Most women with a mild to moderate case of endometriosis are able to conceive, eventually.  But, it may be more difficult to get pregnant. If you have endometriosis and are thinking about getting pregnant, make sure you talk to your health care provider. He or she will be able to advise you of treatment options that may work for you.

Endometriosis

Tuesday, August 4th, 2009

crampsEndometrium is the tissue that normally lines a woman’s uterus.  In endometriosis, this tissue grows in other places as well, like behind the uterus, on the fallopian tubes and ovaries, or just randomly within the pelvic cavity.  All this overgrowth of tissue can cause fertility issues for women who want to conceive.

Regardless of where the endometrial tissue is located in the body, it continues to act as if it were part of the uterus.  Each month it thickens, breaks down and bleeds.  Trapped blood in your body cavity can irritate other tissues and cause inflammation, cysts, tumors, or adhesions, scar tissue that can stick to internal organs.  This can make for very heavy and painful menstrual periods.  Depending on the degree of extra tissue growth, a woman with endometriosis may also experience sharp pain during ovulation, during sex, or even during bowel movements and may have random bouts of diarrhea or constipation.

Unfortunately, we don’t yet know what causes endometriosis or how to stop it.
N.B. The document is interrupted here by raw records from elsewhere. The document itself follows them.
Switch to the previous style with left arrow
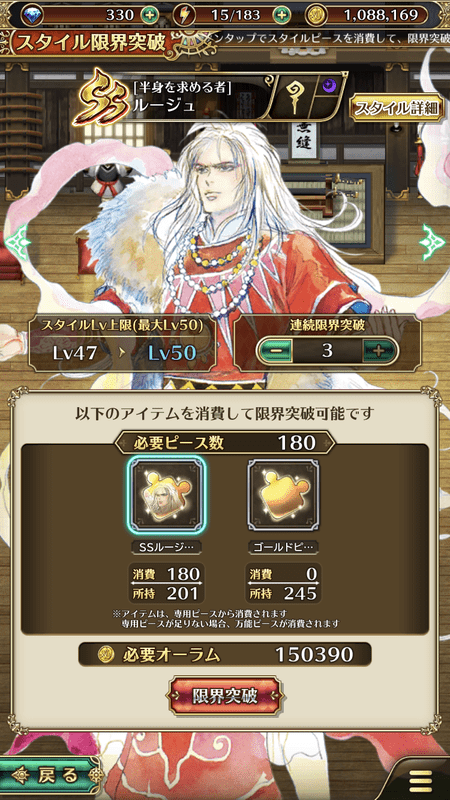The width and height of the screenshot is (450, 800). [x=16, y=242]
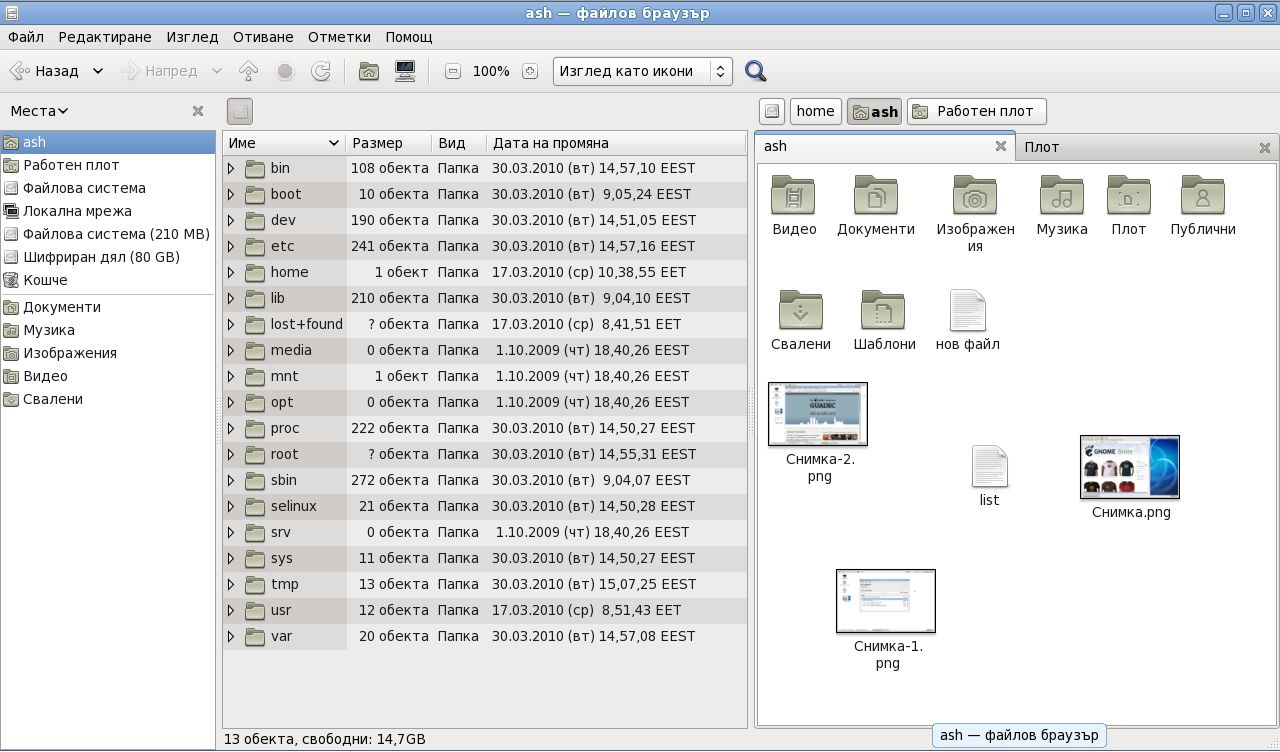Zoom in with the plus icon
The height and width of the screenshot is (752, 1280).
click(530, 71)
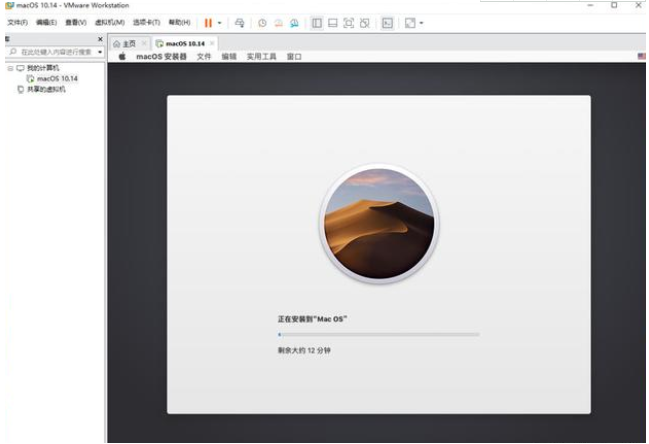
Task: Click the Apple logo in macOS menu bar
Action: point(123,57)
While up to half of all women with endometriosis experience some fertility issues, most women with a mild to moderate case eventually are able to conceive.  If you think you may have endometriosis, make an appointment with your health care provider.  She can check for cysts and possible adhesions using ultrasound or MRI.  Sometimes a minor surgical procedure called laparoscopy (a scope is inserted through a small incision in the abdomen) is needed to view the extent of tissue growth within the abdomen.

There is no cure, but endometriosis can be treated with pain meds and with different hormone therapies, including contraceptives, to slow the growth of tissue.  If a woman is trying to conceive, however, this approach often is not helpful.  Many women with endometriosis undergo surgery, often performed with laparoscopy, to remove growths and scar tissue.  This procedure can significantly improve the chances for conception.